Dataset records:
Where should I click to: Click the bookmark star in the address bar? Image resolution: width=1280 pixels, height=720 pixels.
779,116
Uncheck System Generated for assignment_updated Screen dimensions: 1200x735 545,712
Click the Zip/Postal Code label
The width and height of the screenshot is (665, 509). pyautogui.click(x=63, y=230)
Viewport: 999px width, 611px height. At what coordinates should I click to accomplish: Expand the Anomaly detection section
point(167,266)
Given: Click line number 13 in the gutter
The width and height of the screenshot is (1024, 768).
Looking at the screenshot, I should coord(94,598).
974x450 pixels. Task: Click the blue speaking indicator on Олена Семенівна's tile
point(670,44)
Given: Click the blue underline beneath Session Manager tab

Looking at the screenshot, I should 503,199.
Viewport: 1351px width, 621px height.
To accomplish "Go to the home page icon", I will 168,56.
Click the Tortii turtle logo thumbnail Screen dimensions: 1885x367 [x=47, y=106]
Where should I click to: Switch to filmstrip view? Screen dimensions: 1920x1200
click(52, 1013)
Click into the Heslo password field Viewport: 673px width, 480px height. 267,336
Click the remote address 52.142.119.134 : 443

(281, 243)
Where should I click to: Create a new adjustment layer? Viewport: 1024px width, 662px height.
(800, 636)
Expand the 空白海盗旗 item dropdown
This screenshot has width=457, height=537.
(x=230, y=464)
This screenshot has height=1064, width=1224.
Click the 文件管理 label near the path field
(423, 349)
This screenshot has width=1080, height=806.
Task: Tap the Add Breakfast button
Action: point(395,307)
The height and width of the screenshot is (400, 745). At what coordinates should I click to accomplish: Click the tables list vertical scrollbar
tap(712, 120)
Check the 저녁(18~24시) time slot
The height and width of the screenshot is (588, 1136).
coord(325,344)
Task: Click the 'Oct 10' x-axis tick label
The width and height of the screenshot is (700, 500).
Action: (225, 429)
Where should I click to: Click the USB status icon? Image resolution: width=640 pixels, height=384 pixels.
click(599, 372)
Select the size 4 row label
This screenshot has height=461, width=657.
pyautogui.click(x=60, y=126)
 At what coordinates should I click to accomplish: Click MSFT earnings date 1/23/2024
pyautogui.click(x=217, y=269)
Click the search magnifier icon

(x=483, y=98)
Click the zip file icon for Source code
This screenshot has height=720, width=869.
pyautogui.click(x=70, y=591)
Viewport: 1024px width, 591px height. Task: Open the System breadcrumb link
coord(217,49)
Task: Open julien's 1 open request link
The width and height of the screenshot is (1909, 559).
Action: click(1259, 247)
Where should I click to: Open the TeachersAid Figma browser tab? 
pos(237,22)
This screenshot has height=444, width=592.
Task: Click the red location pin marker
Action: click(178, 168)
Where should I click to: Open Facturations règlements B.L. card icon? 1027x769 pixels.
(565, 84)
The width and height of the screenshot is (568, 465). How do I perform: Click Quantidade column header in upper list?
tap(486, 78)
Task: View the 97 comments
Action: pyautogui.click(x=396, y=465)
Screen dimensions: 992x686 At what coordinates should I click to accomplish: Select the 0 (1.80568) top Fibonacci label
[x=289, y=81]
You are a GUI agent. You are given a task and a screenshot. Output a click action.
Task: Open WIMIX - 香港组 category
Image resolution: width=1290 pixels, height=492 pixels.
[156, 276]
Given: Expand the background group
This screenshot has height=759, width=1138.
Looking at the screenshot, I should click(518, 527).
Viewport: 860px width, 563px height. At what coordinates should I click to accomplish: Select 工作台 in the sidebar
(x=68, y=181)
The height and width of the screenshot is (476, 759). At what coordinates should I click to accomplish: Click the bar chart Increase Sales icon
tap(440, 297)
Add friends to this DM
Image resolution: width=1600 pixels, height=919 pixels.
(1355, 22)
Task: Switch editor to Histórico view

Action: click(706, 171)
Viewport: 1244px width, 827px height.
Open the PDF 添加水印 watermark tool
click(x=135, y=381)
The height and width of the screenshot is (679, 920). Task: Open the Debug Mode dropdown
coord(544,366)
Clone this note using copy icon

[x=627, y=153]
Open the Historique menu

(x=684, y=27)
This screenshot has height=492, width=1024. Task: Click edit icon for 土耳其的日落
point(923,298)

■ **EXERCISE AIM**:
Start at the line containing "Viewport: 860px width, 563px". Repeat it and each line after it, word for word, to the end of the records.

■ **SOLUTION TO THE EXERCISE**:
Viewport: 860px width, 563px height. At what coordinates should I click to accomplish: Select 工作台 in the sidebar
(x=68, y=181)
The height and width of the screenshot is (476, 759). At what coordinates should I click to accomplish: Click the bar chart Increase Sales icon
tap(440, 297)
Add friends to this DM
Image resolution: width=1600 pixels, height=919 pixels.
(1355, 22)
Task: Switch editor to Histórico view

Action: click(706, 171)
Viewport: 1244px width, 827px height.
Open the PDF 添加水印 watermark tool
click(x=135, y=381)
The height and width of the screenshot is (679, 920). Task: Open the Debug Mode dropdown
coord(544,366)
Clone this note using copy icon

[x=627, y=153]
Open the Historique menu

(x=684, y=27)
This screenshot has height=492, width=1024. Task: Click edit icon for 土耳其的日落
point(923,298)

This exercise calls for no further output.